→ Tasks for this exercise
1. In the financial statement excerpt, how many ordinary shares did the Company have issued and outstanding as of the reporting date of the MD&A?
2. Write the next part of the financial statement excerpt, continuing after its final sentence.

FINANCIAL INSTRUMENTS
The Group adopted IFRS 9 Financial Instruments in the comparative quarter, 2018 Q1, which did not result in any changes to the Group and Company's financial statements.
Fair Values
The Company's financial instruments consist of cash and cash equivalents, trade and other receivables, investments, and trade and other payables. Financial instruments are initially recognized at fair value with subsequent measurement depending on classification as described below. Classification of financial instruments depends on the purpose for which the financial instruments were acquired or issued, their characteristics, and the Company's designation of such instruments. The Company has classified its financial instruments as follows:
| Investments | Amortised |
|
As at 31 March 2019 | at FVTPL £ | Cost £ | Total £ |
|
|
|
|
Cash and cash equivalents | - | 401,656 | 401,656 |
Trade and other receivables | - | 123,443 | 123,443 |
Non-current investments | 682,671 | - | 682,671 |
Trade and other payables | - | (645,603) | (645,603) |
|
|
|
|
| 682,671 | (120,504) | 562,167 |
Financial instruments measured at fair value on the statement of financial position are summarized into the following fair value hierarchy levels.
a) Level 1: quoted prices (unadjusted) in active markets for identical assets or liabilities.
b) Level 2: inputs other than quoted prices included within Level 1 that are observable for the asset or liability, either directly (i.e. as prices) or indirectly (i.e. derived from prices).
c) Level 3: inputs for the asset or liability that are not based on observable market data (unobservable inputs).
OUTSTANDING SHARE DATA
As of the reporting date of this MD&A, the Company had 177,899,659 ordinary shares issued and outstanding. There were also 28,603,477 share purchase warrants outstanding as follows.
Warrants outstanding | Exercise price* | Issue date | Expiry date |
300,000 | C$0.083 (£0.048) | 30 January 2018 | 8 September 2019 |
911,861 | C$0.225 (£0.129) | 18 April 2018 | 17 April 2021 |
27,391,616 | C$0.300 (£0.172) | 18 April 2018 | 17 April 2023 |
* Exercise prices in GBP are determined by reference to the underlying Canadian Dollar price and the exchange rate as at 31 March 2019.

→ Dataset records

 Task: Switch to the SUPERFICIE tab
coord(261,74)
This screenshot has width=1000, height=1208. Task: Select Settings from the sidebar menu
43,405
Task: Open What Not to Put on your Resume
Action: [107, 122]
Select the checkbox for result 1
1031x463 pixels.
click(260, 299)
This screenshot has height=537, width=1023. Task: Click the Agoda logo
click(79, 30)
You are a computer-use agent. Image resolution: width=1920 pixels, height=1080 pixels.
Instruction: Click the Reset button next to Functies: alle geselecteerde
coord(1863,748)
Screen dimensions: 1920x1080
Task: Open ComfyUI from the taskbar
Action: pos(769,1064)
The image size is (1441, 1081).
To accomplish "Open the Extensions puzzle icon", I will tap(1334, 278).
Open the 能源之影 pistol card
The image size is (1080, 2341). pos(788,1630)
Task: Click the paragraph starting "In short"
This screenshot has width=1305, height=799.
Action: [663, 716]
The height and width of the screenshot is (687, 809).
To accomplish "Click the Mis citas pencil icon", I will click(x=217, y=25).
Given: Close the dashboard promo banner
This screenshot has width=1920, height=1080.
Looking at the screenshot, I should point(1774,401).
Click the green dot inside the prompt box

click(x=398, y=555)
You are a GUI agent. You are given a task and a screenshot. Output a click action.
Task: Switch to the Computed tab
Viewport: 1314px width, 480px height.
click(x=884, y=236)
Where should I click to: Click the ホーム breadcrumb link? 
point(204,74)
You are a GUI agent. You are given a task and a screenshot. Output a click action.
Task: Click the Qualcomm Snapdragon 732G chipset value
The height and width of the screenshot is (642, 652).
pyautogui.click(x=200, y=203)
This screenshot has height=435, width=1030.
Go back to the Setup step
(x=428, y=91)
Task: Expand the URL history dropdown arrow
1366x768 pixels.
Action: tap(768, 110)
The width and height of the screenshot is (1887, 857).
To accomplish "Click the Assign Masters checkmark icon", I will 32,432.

→ Exercise answers
1. 177,899,659

2.
RISKS AND UNCERTAINTIES
· No Assurance of Titles or Borders
The acquisition of the right to exploit mineral properties is a very detailed and time-consuming process. There can be no guarantee that the Company has acquired title to any such surface or mineral rights or that those rights will be obtained in the future. To the extent they are obtained, titles to the Company's surface rights or mineral properties may be challenged or impugned and title insurance is generally not available. The Company's mineral properties may be subject to prior unregistered agreements, transfers or claims and title may be affected by, among other things, undetected defects. Such third-party claims could have a material adverse impact on the Company's operations.
Mineral Property Exploration and Mining Risks
The business of mineral deposit exploration and extraction involves a high degree of risk. Few properties that are explored ultimately become producing mines. At present, none of the Company's properties has a known commercial ore deposit. The main responses to operating risks include: ensuring ownership of and access to mineral properties by confirmation that option agreements, claims and leases are in good standing and obtaining permits for drilling and other exploration activities. There can be additional risks involved in some countries where pending applications for claims or licenses can be affected by government changes to application procedures.
Some of the Company's mineral properties are located within or near local communities. In these areas, it may be necessary as a practical matter to negotiate surface access with these local communities. There can be no guarantee that, despite having the legal right to access a mineral property and carry on exploration activities, that the Company will be able to negotiate a satisfactory agreement with the existing land owners or communities for this access. Therefore, the Company or one of its joint venture partners may be unable to carry out exploration activities on a property. In those circumstances where access has been denied by a local community or land owner, the Company may need to rely on the assistance of local officials or the courts to gain access or it may be forced to abandon the property.
Altus may acquire properties through option agreements in the future. Acquisition of title to the properties under these kinds of agreements is only completed when all the option conditions have been met. These conditions generally include making property payments, incurring exploration expenditures on the properties and can include the satisfactory completion of pre-feasibility studies. If the Company does not satisfactorily complete these option conditions in the time frame laid out in the option agreements, the Company's title to the related property will not vest and the Company will have to write-off the previously capitalized costs related to that property.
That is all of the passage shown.